Perhaps the most disastrous moment in the history of the AR-10 and if any moment defined the failure in the U.S. trial was the catastrophic barrel failure of serial number 1002. This was caused by Sullivan’s decision to use his aluminum barrels with a SS rifle sleeve. Stoner was adamantly opposed to this course of action and he was right.

This gas system eliminated several heavy parts of the traditional piston mechanism including a heavy operating rod.  Recoil was drastically eliminated due to not having the mass of an operating rod and piston slamming into the shooters shoulder.  This decrease in weight of the carrier group increased accuracy as well.  To further lessen recoil in this inline construction rifle, a muzzle compensator was added.  This made recoil with the larger 7.62x51mm caliber round smooth and easy.

The 4th prototype took on more of what we see today in the design of the AR-10/AR-15.  The rifle has two receivers, an upper and lower held on by a front pivot pin and a rear takedown pin.  The receivers were manufactured from state-of-the-art 7075 T6 aircraft aluminum forgings.  The stock and pistol grip were manufactured from foam-filled phenolic resin, which was lightweight, very strong and impervious to the elements, unlike traditional wood.  The rifle was fed from an aluminum 20-round magazine.  For strength, reinforcing ridges were pressed into the sides of the magazine giving it the “waffle” appearance.  These magazines were intended on being disposable in combat.  Due to the light weight of the magazine, soldiers would be able to carry more ammunition in preloaded magazines compared to previous rifles.
******
According to the passage about the AR-10, what material were the stock and pistol grip of the 4th prototype made from? The rows have nothing to do with the passage above.

(Dataset entries)
******
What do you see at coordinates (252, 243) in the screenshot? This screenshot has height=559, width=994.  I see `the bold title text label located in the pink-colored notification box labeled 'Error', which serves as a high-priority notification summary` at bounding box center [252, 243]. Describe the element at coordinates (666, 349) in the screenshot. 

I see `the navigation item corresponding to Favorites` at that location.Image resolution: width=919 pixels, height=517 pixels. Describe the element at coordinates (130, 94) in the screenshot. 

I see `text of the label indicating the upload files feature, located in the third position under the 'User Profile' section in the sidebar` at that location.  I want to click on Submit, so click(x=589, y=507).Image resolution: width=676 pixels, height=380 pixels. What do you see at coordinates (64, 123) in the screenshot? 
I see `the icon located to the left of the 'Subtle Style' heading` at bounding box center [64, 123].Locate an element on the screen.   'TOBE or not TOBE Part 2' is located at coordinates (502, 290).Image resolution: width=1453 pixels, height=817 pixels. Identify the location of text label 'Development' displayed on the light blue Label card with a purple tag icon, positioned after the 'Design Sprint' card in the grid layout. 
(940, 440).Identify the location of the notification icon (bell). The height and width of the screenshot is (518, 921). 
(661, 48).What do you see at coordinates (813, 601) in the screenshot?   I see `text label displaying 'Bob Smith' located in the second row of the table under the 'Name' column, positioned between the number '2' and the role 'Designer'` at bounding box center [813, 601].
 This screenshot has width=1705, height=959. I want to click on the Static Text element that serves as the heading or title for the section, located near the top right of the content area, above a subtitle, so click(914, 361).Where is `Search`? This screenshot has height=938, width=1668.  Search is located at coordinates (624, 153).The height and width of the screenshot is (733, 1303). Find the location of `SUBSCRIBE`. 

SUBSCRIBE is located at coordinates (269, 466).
******
> **Completed task**
They were made from foam-filled phenolic resin.